Clearly Google’s OR implementation
1. is different from other OR's
2. is not a "true" Boolean OR (but others can debate this point).
I’m inclined to think the issue here relates more to the OR implementation, possibly connected with the regexps and parsing loops -for the query strings.
Orion
GoogleGuy
11-20-2004, 04:53 PM
Good observations, orion. A few things to bear in mind:
- if you hit different data centers with different queries, you can get (very slightly) different results, because not every data center is 100% identical in terms of number of machines, configuration, etc.
- Results estimates are only estimates. That's why we say things like "Results 1 - 10 of about 26,500,000" and only give three significant digits of precision when estimating results. Especially when you get off the beaten path with things like OR, site:, or the tilde operator, the code paths are a little different, so it shouldn't be a surprise that results estimates vary a little. Even with [cats|dogs] vs. [dogs|cats], because position matters in a query (i.e. [britney spears] is considered a different query than [spears britney]), you can end up with slightly different estimates. It's one of those things that we could probably revisit, but on the list of things to do, there always seem to be more important things above it.
GoogleGuy, who is a big fan of | because it's so compact. :)
orion
11-20-2004, 05:30 PM
- if you hit different data centers with different queries, you can get (very slightly) different results,
Indeed, this is to be expected for “very slightly” results.
Even with [cats|dogs] vs. [dogs|cats], because position matters in a query (i.e. [britney spears] is considered a different query than [spears britney]), you can end up with slightly different estimates.
I buy this for FINDALL (AND) or EXACT modes, but not for OR (ANY).

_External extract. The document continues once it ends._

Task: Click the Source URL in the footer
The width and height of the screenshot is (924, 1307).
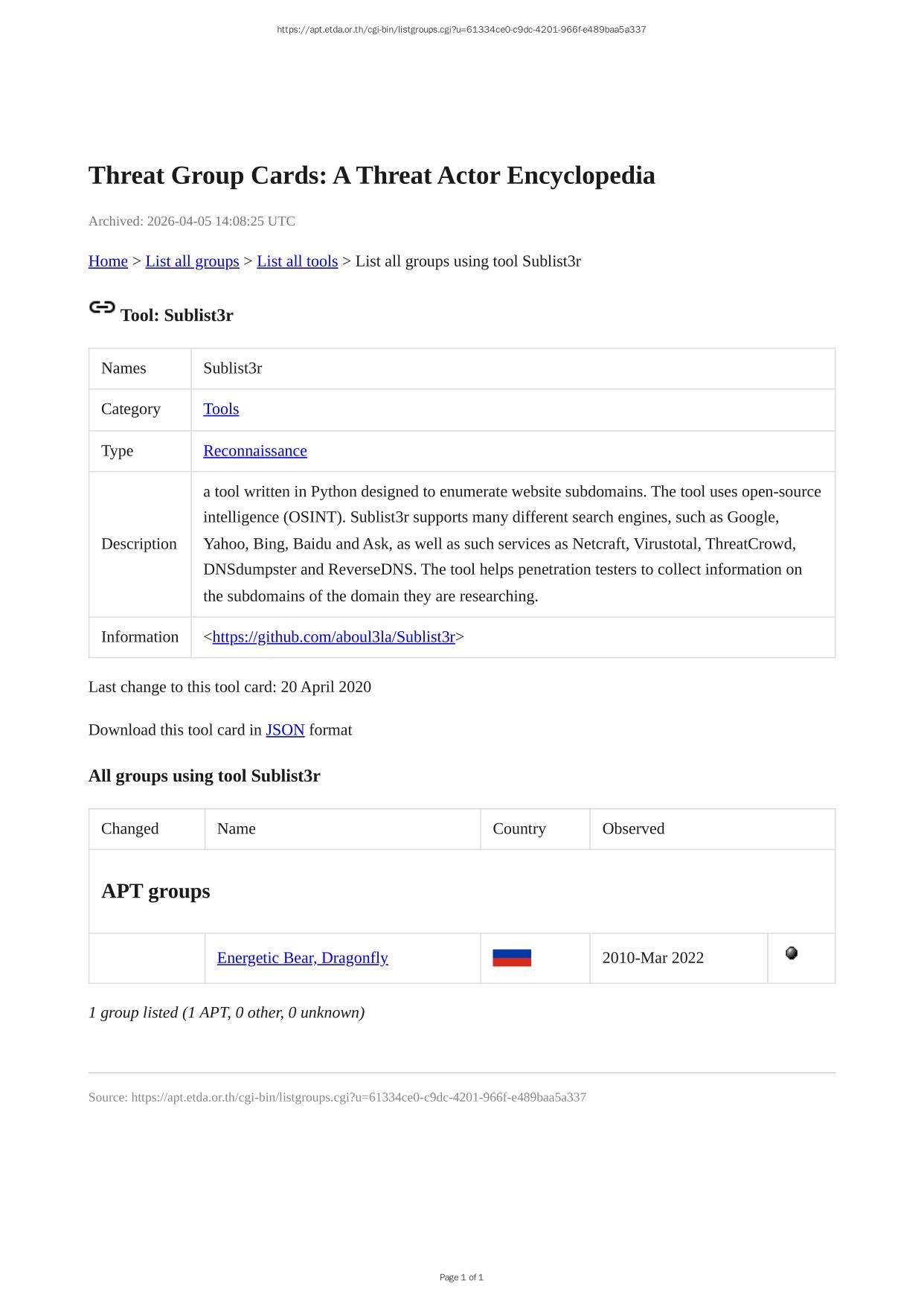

It's one of those things that we could probably revisit, but on the list of things to do, there always seem to be more important things above it.
Sorry to hear this.
Could you shed some light on why appending terms in OR tend to return less results? What is the reasoning involved?
Orion
GoogleGuy
11-21-2004, 04:35 AM
Could you shed some light on why appending terms in OR tend to return less results? What is the reasoning involved?
Again, it's not that fewer results are returned; it's an issue in how the results estimates are computed.
Let's take a concrete example. [stove] gives an estimate of 5.8M results when I do the query. [~stove] does a search for stove plus stove-related words such as stoves; in theory, [~word] will always give more results than [word], yet [~stove] gives an estimate of 4.71M words.
However, let's drill down and make sure that the tilde operator can return more docs by adding a few specific words, so that we can double-check. If you do the query [stove old-fashioned franklin venting], you'll get about 40 possible results. And the query [~stove old-fashioned franklin venting] will return about 75 results, including several where you can see "stoves" highlighted in the snippet. So tilde operator is acting like stove|stoves and does in fact return more results.
Why haven't we gone back to rework the results estimates code for some of these esoteric corner cases? Frankly, if you include all the other people who have asked me about this, the list would probably be:
- Gary Price
- orion
Very few people have shown an interest, so it hasn't been the highest priority. But I'm glad that you asked, and I hope this explains things a little. Just remember that the results estimates from any search engine are just estimates unless you narrow a search down enough to actually verify the results for yourself. :)
orion
11-21-2004, 08:43 AM
Thanks for your prompt response, GoogleGuy. I'm not sure that was the question. The examples provided are not OR operations.
What I’m interested is at implementation and query validation; in this case, at the OR implementation used by Google. Your implementation seem to work as expected in some cases, but not in others.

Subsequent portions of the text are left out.